Fighting for the Soul of Public Higher Education


Public higher education in the postwar era was a key economic and social driver in American life, making college available to millions of working men and women. Since the 1980s, however, government austerity policies and politics have severely reduced public investment in higher education, exacerbating inequality among poor and working-class students of color, as well as part-time faculty. In Austerity Blues, Michael Fabricant and Stephen Brier examine these devastating fiscal retrenchments nationally, focusing closely on New York and California, both of which were leaders in the historic expansion of public higher education in the postwar years and now are at the forefront of austerity measures.

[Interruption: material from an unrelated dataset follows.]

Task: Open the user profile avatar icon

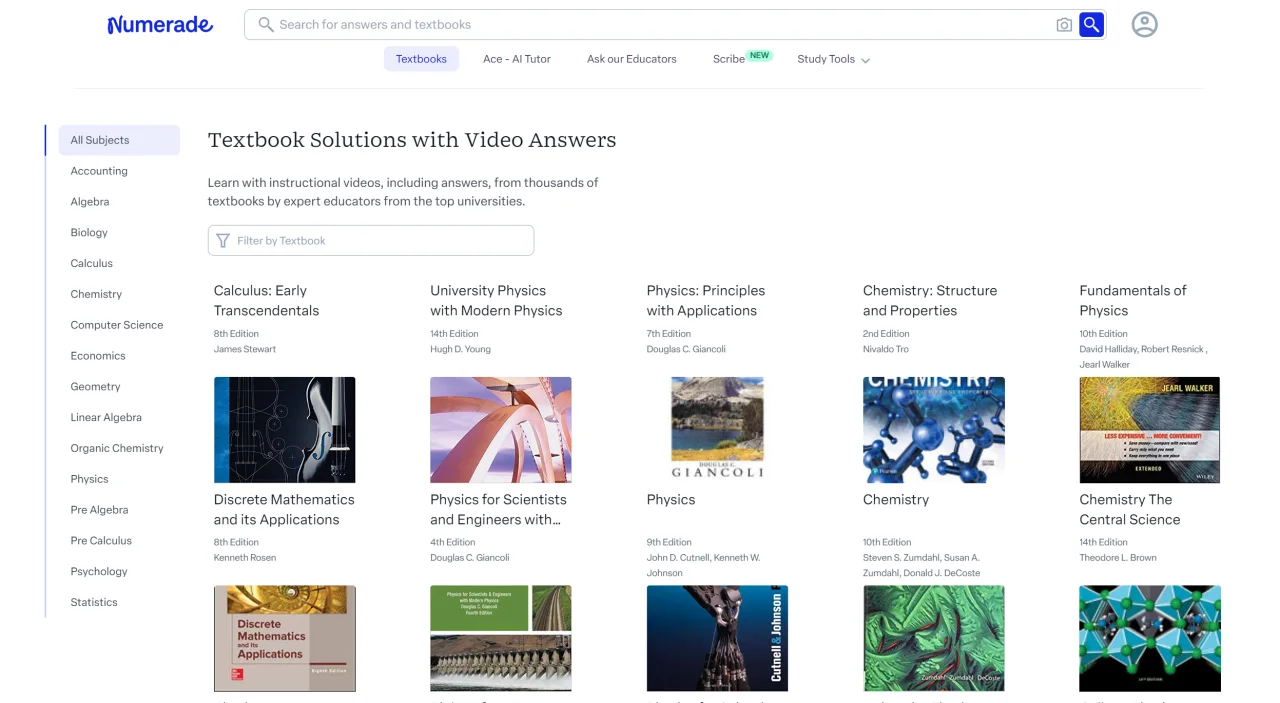Action: [x=1144, y=25]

Fabricant and Brier describe the extraordinary growth of public higher education after 1945, thanks largely to state investment, the alternative intellectual and political traditions that defined the 1960s, and the social and economic forces that produced austerity policies and inequality beginning in the late 1970s and 1980s. A provocative indictment of the negative impact neoliberal policies have visited on the public university, especially the growth of class, racial, and gender inequalities, Austerity Blues also analyzes the many changes currently sweeping public higher education, including the growing use of educational technology, online learning, and privatization, while exploring how these developments hurt students and teachers. In its final section, the book offers examples of oppositional and emancipatory struggles and practices that can help reimagine public higher education in the future.

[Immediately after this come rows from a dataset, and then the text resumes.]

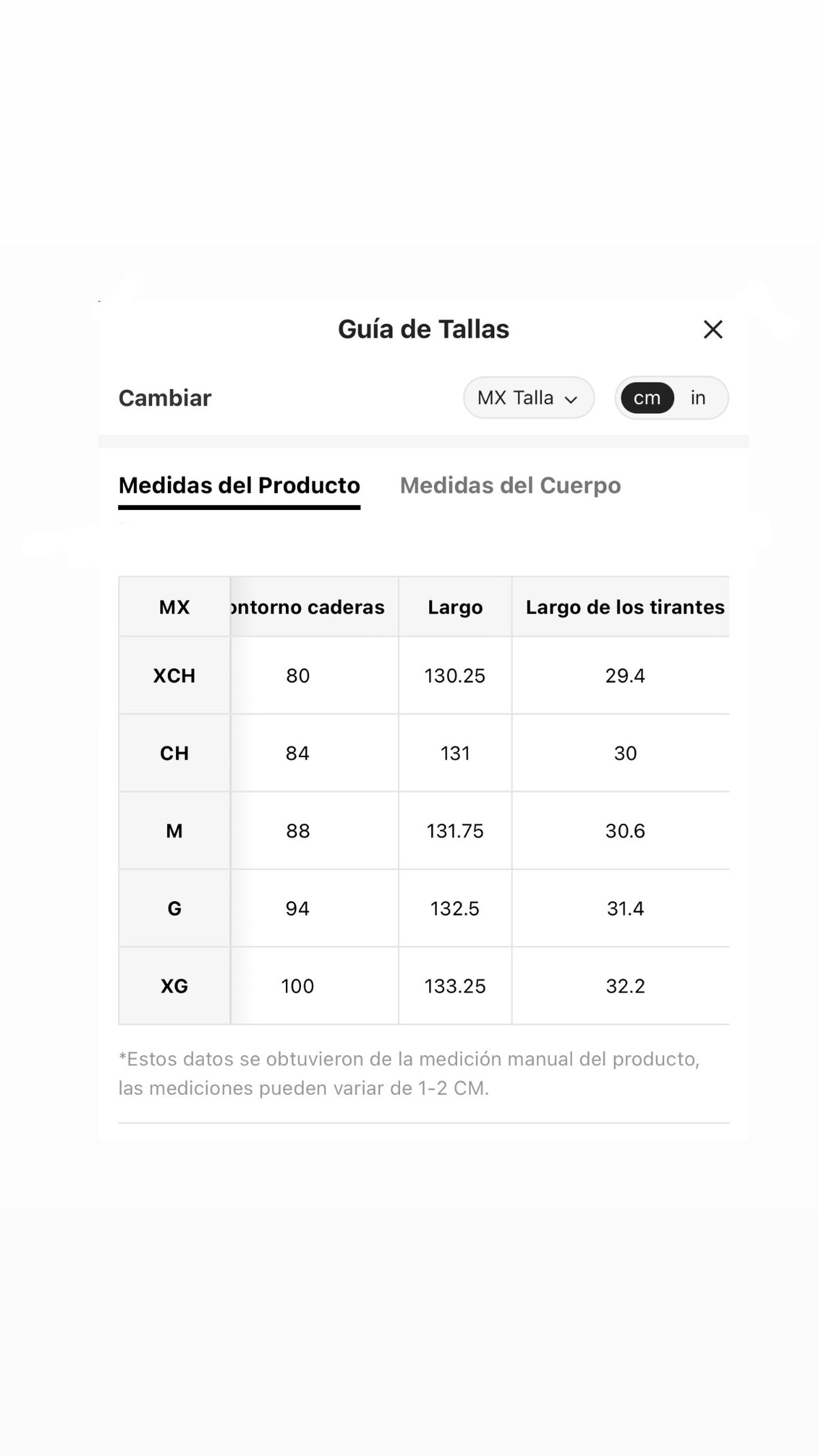Click the Largo column header

[x=455, y=607]
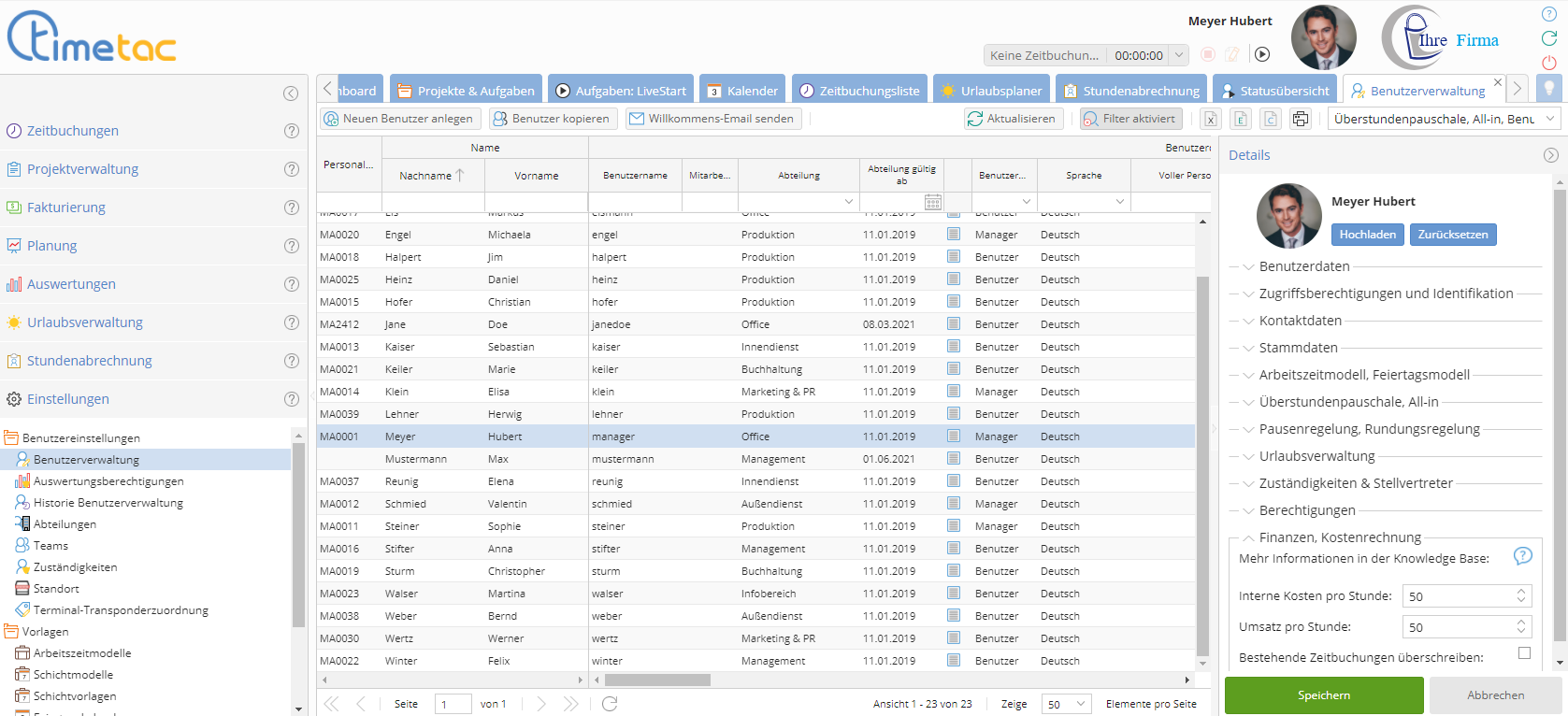Click the print icon in toolbar
Viewport: 1568px width, 716px height.
[1301, 119]
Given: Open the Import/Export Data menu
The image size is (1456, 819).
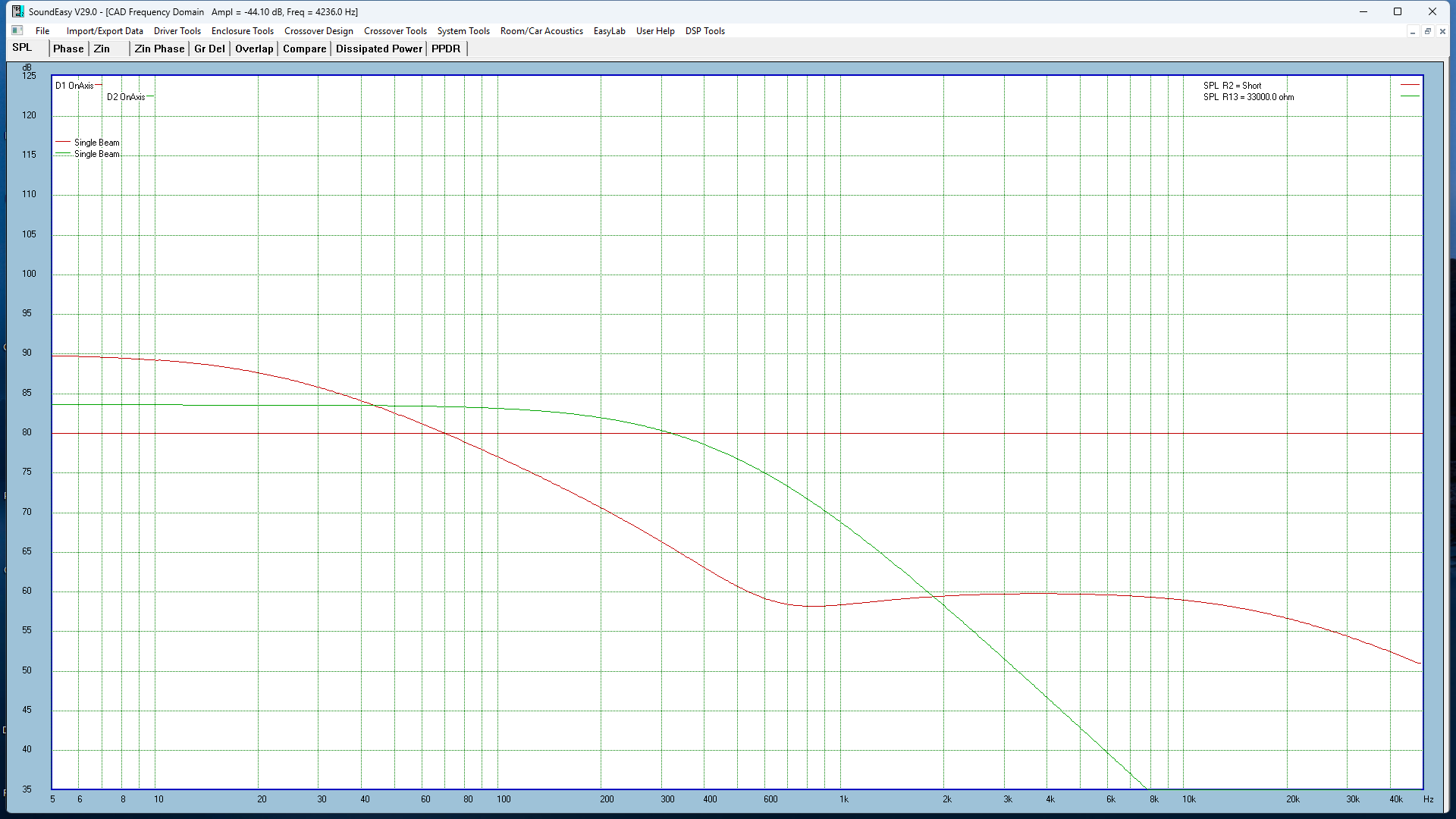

The ways in which factors as diverse as online learning, privatization, and disinvestment cohere into a single powerful force driving deepening inequality is the central theme of the book. Incorporating the differing perspectives of students, faculty members, and administrators, the book reveals how public education has been redefined as a private benefit, often outsourced to for-profit vendors who "sell" education back to indebted undergraduates. Over the past twenty years, tuition and related student debt have climbed precipitously and degree completion rates have dropped. Not only has this new austerity threatened public universities’ ability to educate students, Fabricant and Brier argue, but it also threatens to undermine the very meaning and purpose of public higher education in offering poor and working-class students access to a quality education in a democracy. Synthesizing historical sources, social science research, and contemporary reportage, Austerity Blues will be of interest to readers concerned about rising inequality and the decline of public higher education.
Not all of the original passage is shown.